A TDE reader sends this along: Ayn Rand's Atheists are Crashing the Tea Party. It's a good piece, with a good deal of insight.

One line, though, especially struck me: "What we are seeing here, breaking out into the open, is a fundamental problem that has largely lain dormant: the far right, the Tea Party and much of the Republican Party, in their embrace of libertarian positions that are heavily influenced by Ayn Rand, are flirting with atheism."

I at first recoiled at the statement and scoffed, but then I read it more carefully. "Flirting with atheism." Flirting: to behave amorously without serious intent (Webster).

Okay, that might be appropriate. I mean, if you look into libertarianism, its brightest lights have been atheists or agnostics: Rand, von Mises, Hayek, Chodorov, Rothbard. The godfather of modern libertarianism, Nock, was an Episcopalian minister, but he kept religion, at best, on the back burner. In the words of The Nockian Society's Robert Thornton: "Of the greatest importance [for Nock], then, was the spirit of Christianity, not all the trappings of ecclesiastic religion. Religion, he declared, 'is a temper, a frame of mind; the fruit of the Spirit, as St. Paul says, love, joy, peace, long-suffering, gentleness, goodness, faith, meekness, self-control.' Nock did not find 'any evidence that Jesus laid down any basic doctrine beyond that of a universal loving God and a universal brotherhood of man." He "exhibited a way of life to be pursued purely for its own sake, with no hope of any reward but the joy of pursuing it .....'" Link.

That, needless to say, is not the attitude the Religious Right, whose big circle greatly overlaps with the Tea Party's circle. To the extent that the Tea Party is libertarian, it might be said to "flirt" with atheism and agnosticism, though it strikes me as absurd.

For the life of me, I don't see why libertarianism needs to be atheistic or agnostic. As a Catholic, I'm far more comfortable with American society today than were Catholics with the religiously-inclined America of the 19th century. Sure, the secularism of modern society sickens me, but I'm not the target of any overt prejudice, much less the target of the Klan or the Know Nothings. Things are much more free today, as far as religious practice goes, and as a Catholic, I like this libertarian-like development.

And now I'd like the libertarianism to spread to the economic sphere. I've had such luck with it in the religious sphere, I'd like to see what happens with total freedom in the economic.

In this, I don't see myself as agnostic or atheistic. I even contemplated the problem during Mass on Saturday evening, and nothing came to me. Maybe I'll burn a votive tomorrow morning after the Communion Service, or maybe pray on it during Friday's Mass. Maybe I'll meditate on this line from yesterday morning's Psalms: "It is better to take refuge in the Lord than to trust in princes." (Ps. 118) Maybe, eventually, an answer will come to me.

And in the meantime, my fellow Christians can continue to harbor the idea that a libertarian is a bad Christian because he flirts with agnosticism and atheism, simply because its leading lights were atheists and agnostics.

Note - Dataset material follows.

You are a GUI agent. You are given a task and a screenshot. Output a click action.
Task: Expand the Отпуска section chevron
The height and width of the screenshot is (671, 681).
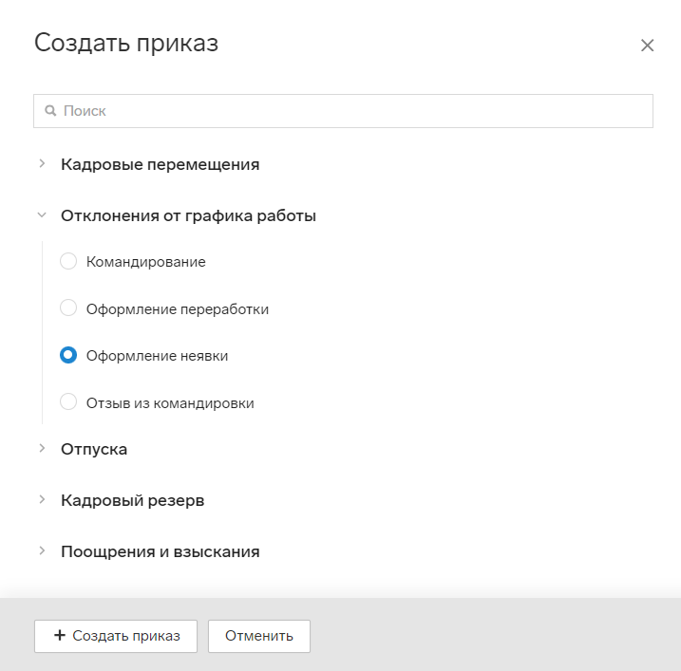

I'm just glad they weren't also child molesters. If they were, Tea Partiers, by association, would be flirting with child molesters. The syllogism is so crystal: The libertarians had a disproportionate number of child molesters in their ranks. You, a Christian, like libertarian ideas. You, therefore, are flirting with child molestation.

What could possibly be muddled about that?

Later Addendum: I draw a distinction between Rand and the others, incidentally. Rand was diabolically anti-Christian, to the extent that her loathing of charity and other Christian virtues became a part of the Randian intellectual universe. That's not the case with von Mises and the rest. I would also add that I don't think Rand's anti-Christ views are necessary adjuncts of her anti-Statist and economic worldview (put another way, I think she could've taught her libertarian principles without being a complete wench).